3) Conclusion : ouverture vers une autre lecture

L’analyse qui précède invite donc à voir dans l’œuvre de Ionesco un pamphlet postmoderne. En effet, la condition postmoderne, nous dit Lyotard, est marquée par la discontinuité, la polysémie, l’hétérogénéité, la fragmentation, la multiplicité des solutions, l’indécidabilité et le paradoxe des problèmes [8].

Mais Ionesco dont nous savons le retour final vers l’orthodoxie ne saurait être purement et simplement réduit à être un représentant de plus du théâtre engagé ou de la déconstruction. En effet, ses pièces sont parsemées de pierres d’attente. Ici, Bérenger pratique l’humilité et la douceur qui l’opposent à ces pachydermes indélicats que sont les rhinocéros. Or, ces vertus caractérisent le cœur du Christ (cf. Mt 11,39) parce qu’elles résument l’entièrement de la dynamique du don : l’humilité qui reçoit tout est à la réception ce que la douceur qui supporte tout est à la donation.

Pascal Ide

[1] Eugène Ionesco, Rhinocéros, in Théâtre complet, éd.

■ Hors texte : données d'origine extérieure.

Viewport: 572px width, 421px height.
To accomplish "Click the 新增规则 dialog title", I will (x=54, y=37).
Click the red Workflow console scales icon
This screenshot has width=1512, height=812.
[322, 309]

Emmanuel Jacquart, coll. « Bibliothèque de la Pléiade », Paris, Gallimard, 1991, p. 537-638.

[2] Ionesco a quitté la Roumanie en 1938 et y est revenu de 1940 à 1942.

[3] Eugène Ionesco, Notes et contre-notes, Paris, Gallimard, 1986, p. 286-287. « Rhinocéros est sans doute une pièce contre les hystéries collectives et les épidémies qui se cachent sous le couvert de la raison et des idées, mais qui n’en sont pas moins de graves maladies collectives dont les idéologies ne sont que les alibis ». (p. 278)

[4] Id., Présent passé. Passé présent, coll. « Idées », Paris, Gallimard, 1968, p. 168-169.

[5] Claude Bonnefoy, Entretiens avec Eugène Ionesco, p. 45.

[6] Franz Kafka, La métamorphose, trad. Alexandre Vialatte, coll. « Livre de poche », Paris, Gallimard, 1955, p. 55.

[7] Eugène Ionesco, Le Figaro Littéraire, 23 janvier 1960, p. 9. Cf. de manière générale Marie-Ange Daveluy, Métaphorphoses et monstruosités dans l’œuvre d’Eugène Ionesco, Thèse de troisième cycle, Bordeaux, 1987.

[8] Cf. Jean-François Lyotard, La condition postmoderne, Paris, Minuit, 1979.